Chief Executive Rick Wagoner has personally discussed assistance in recent days with Bush administration officials who have not disguised their reluctance over the years to help the once vaunted but now deteriorating U.S. auto industry.
Financial pressures on Detroit automakers are acute, and the GM proposal -- not coincidently -- ramps up in a politically charged climate with the presidential election on closing fast. Most of Congress will face voters on November 4 as well.
Selling the plan around an election is a high-wire act, with the possibility that a merger could result in plant closings, layoffs and other drastic cost cutting in politically strategic states already hard hit by automakers' problems and U.S. economic woes.
GM may have easier success in making a less emotional case and leave the Treasury Department through the front door with a rescue plan in place. The argument would simply cite the company's overall impact on the economy through manufacturing and related industries, and emphasize the structure and reach of its distressed but historically lucrative consumer lending operations.
For instance, major automakers own or partially own companies -- GMAC, Ford Motor Credit, and Chrysler Financial -- that run auto financing, insurance and mortgage operations.
Troubled lending assets at these units are a drag on overall car company performance.
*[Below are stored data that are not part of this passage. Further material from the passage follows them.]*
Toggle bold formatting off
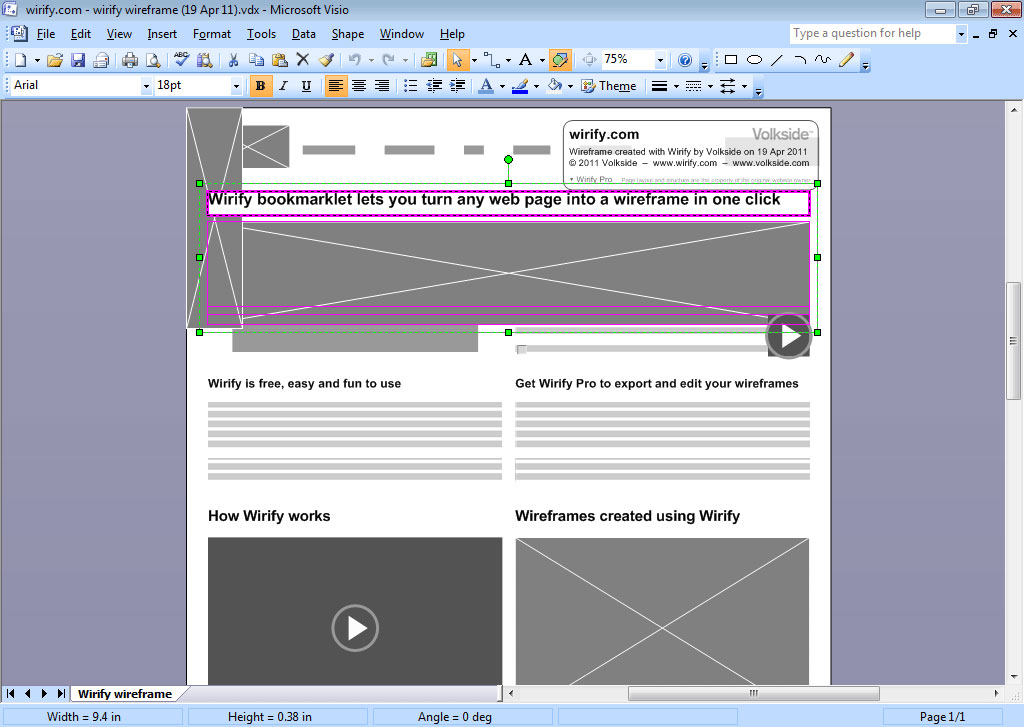Viewport: 1024px width, 727px height. (260, 85)
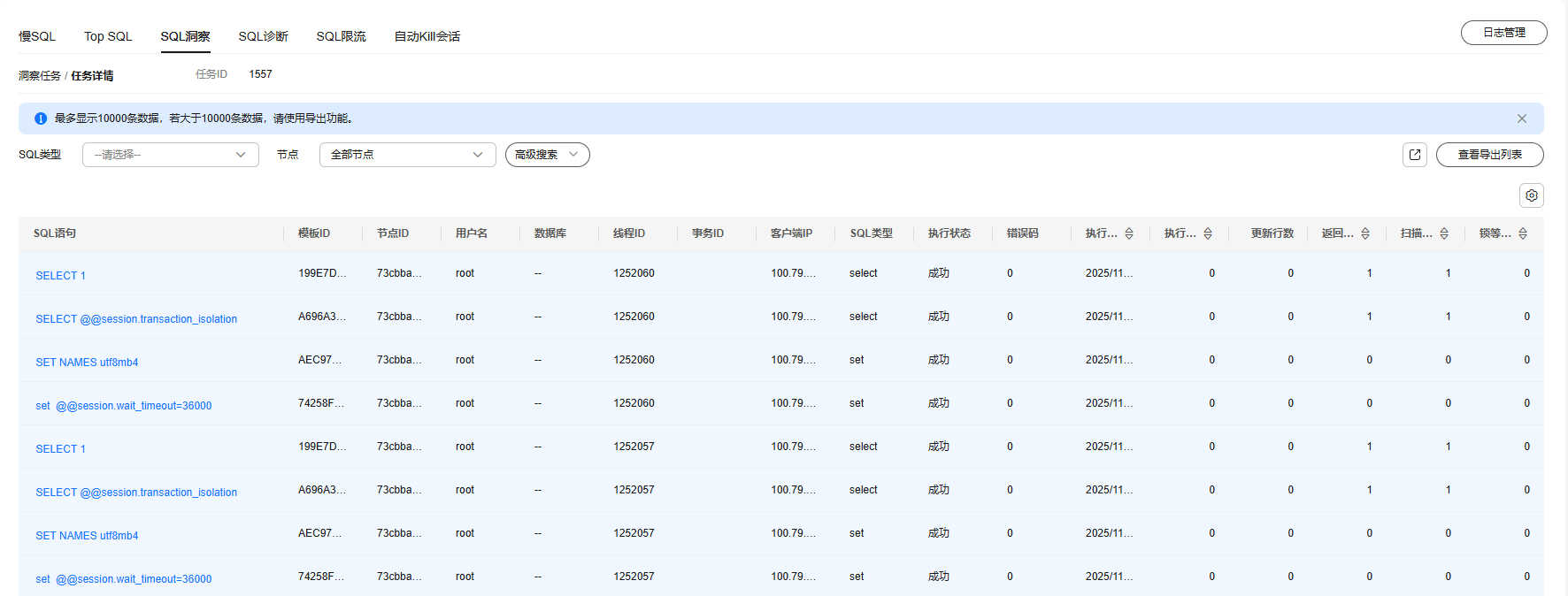
Task: Sort by the 锁等 column sort icon
Action: click(1523, 233)
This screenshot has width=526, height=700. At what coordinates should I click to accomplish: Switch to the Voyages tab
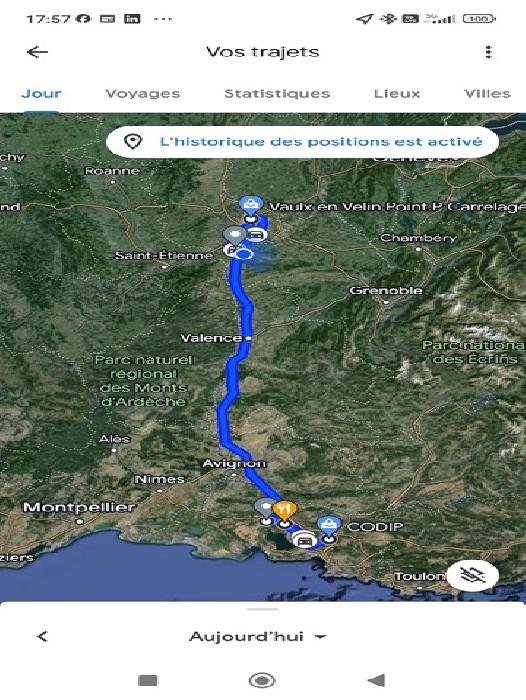[142, 93]
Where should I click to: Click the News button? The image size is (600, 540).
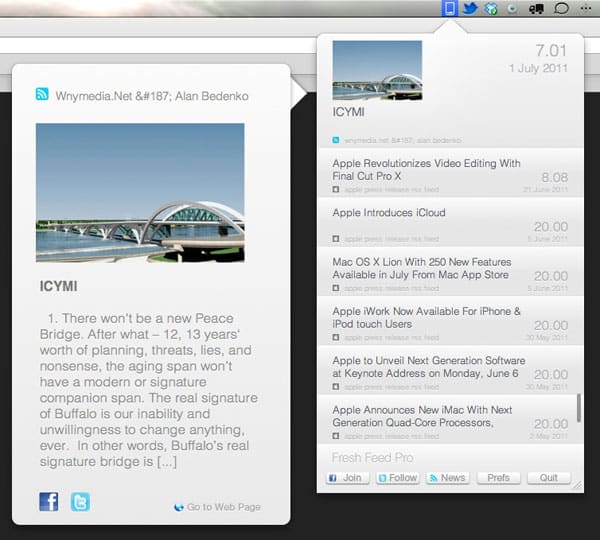coord(447,478)
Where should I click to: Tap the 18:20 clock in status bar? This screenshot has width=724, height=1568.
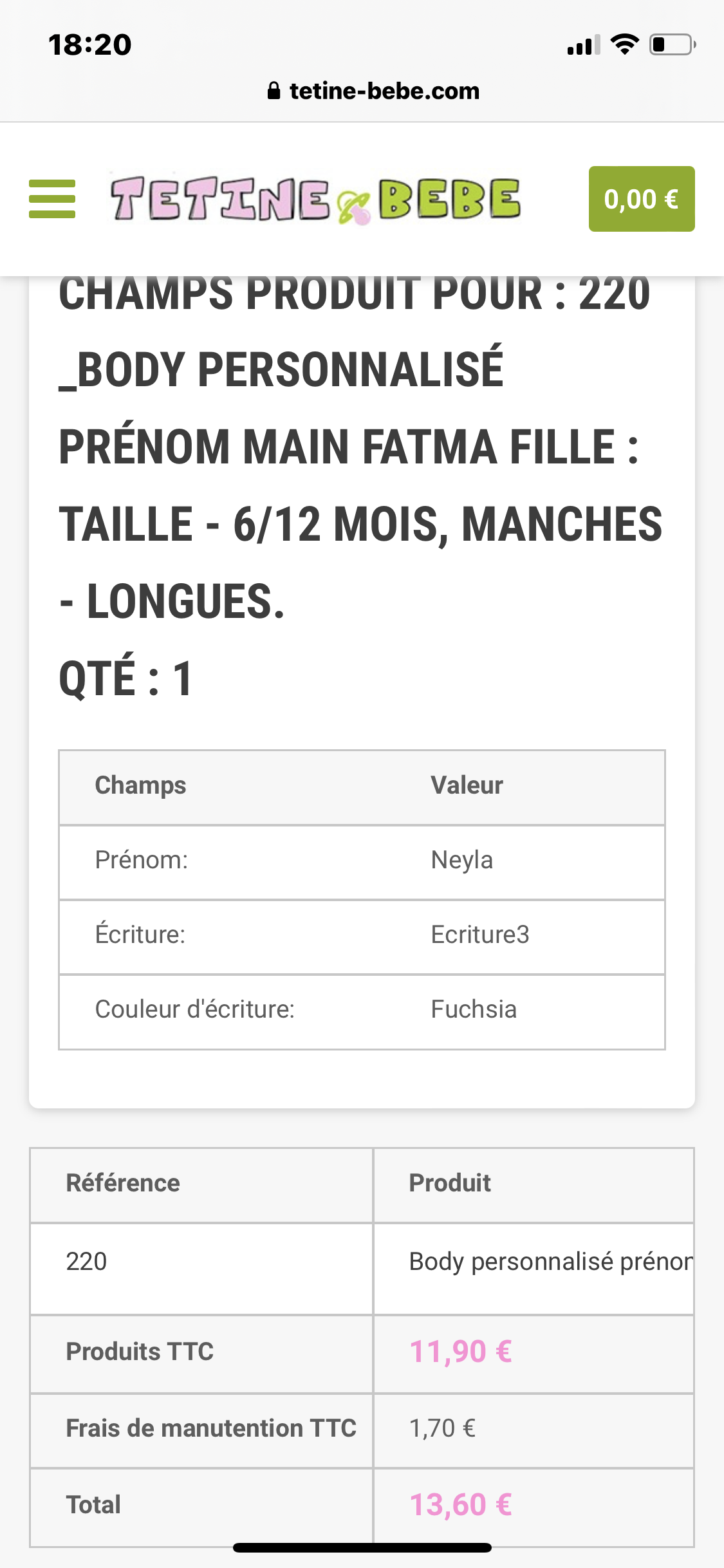tap(90, 45)
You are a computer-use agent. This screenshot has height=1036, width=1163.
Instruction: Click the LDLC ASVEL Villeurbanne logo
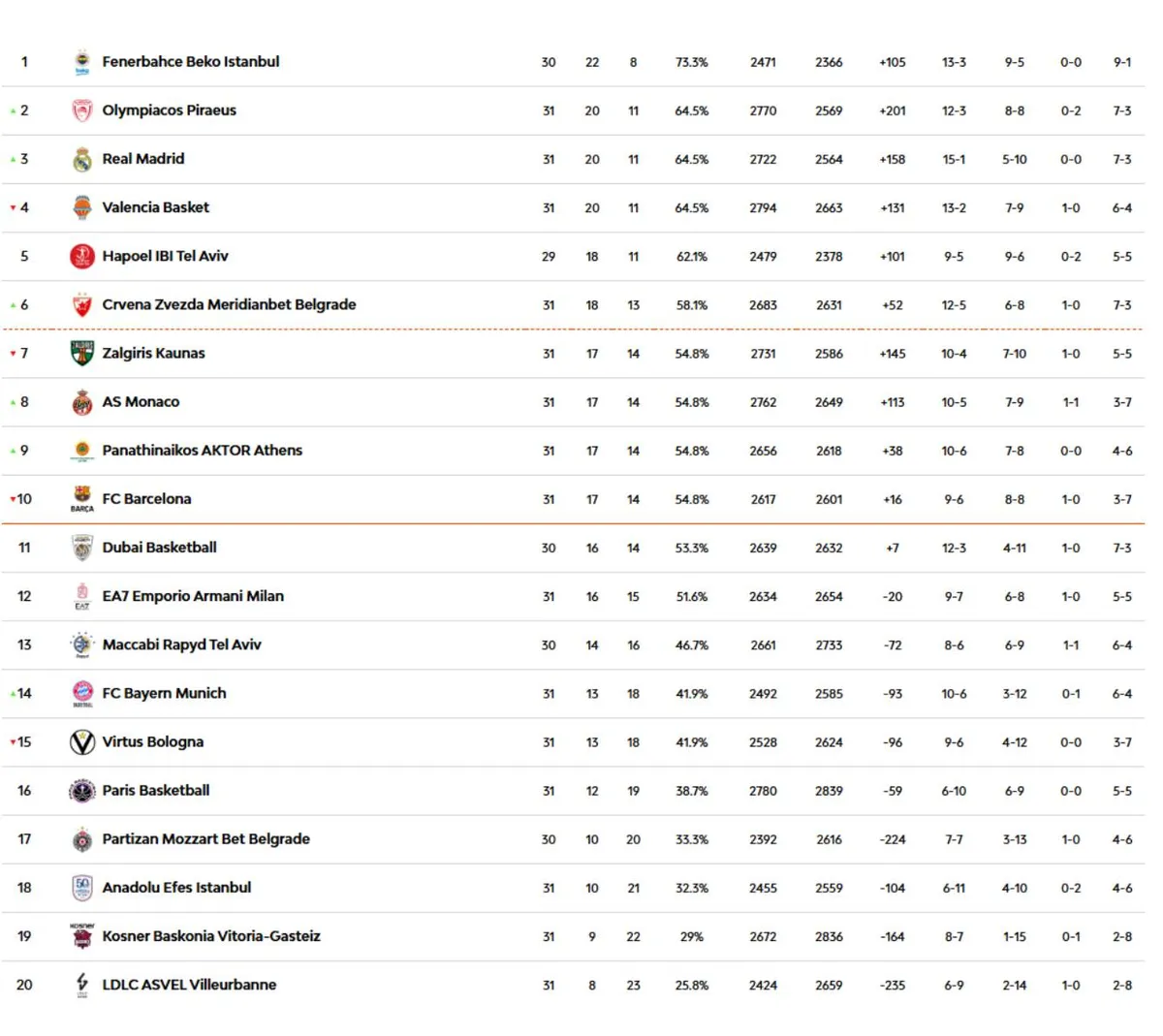click(82, 985)
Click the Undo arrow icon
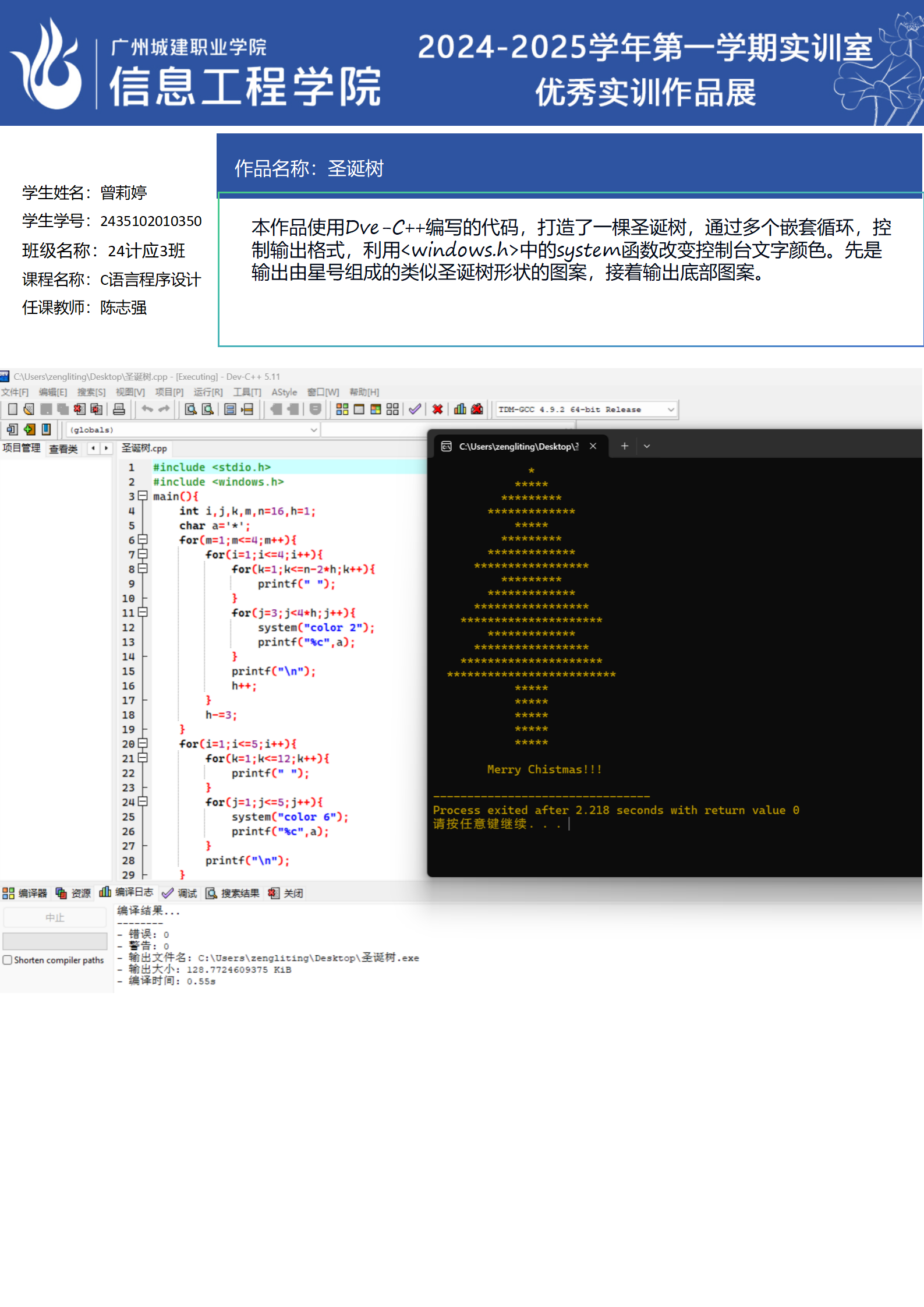 click(x=147, y=409)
GMAC LLC has restricted its lending only to buyers with the best credit at a time when sales are plummeting and GM is burning through cash.
Gerard Comizio, attorney at Paul Hastings' banking and financial institutions group, said financial services operations at car companies fit well with the government's ongoing efforts to unfreeze credit markets that has mainly focused on capital injections for U.S. banks.
"The automakers are an easy sell because they own banks," Comizio said of their lending arms.
Scott Talbott, chief of government affairs for the Financial Services Roundtable, said industry aid could clearly help consumers get car loans at a time when lending markets are virtually frozen.
Also, the aid would spread to not only the automakers and their finance businesses but also to dealers, which rely on the automakers' ability to have access to credit.
"Both of those processes have shut down," Talbott said.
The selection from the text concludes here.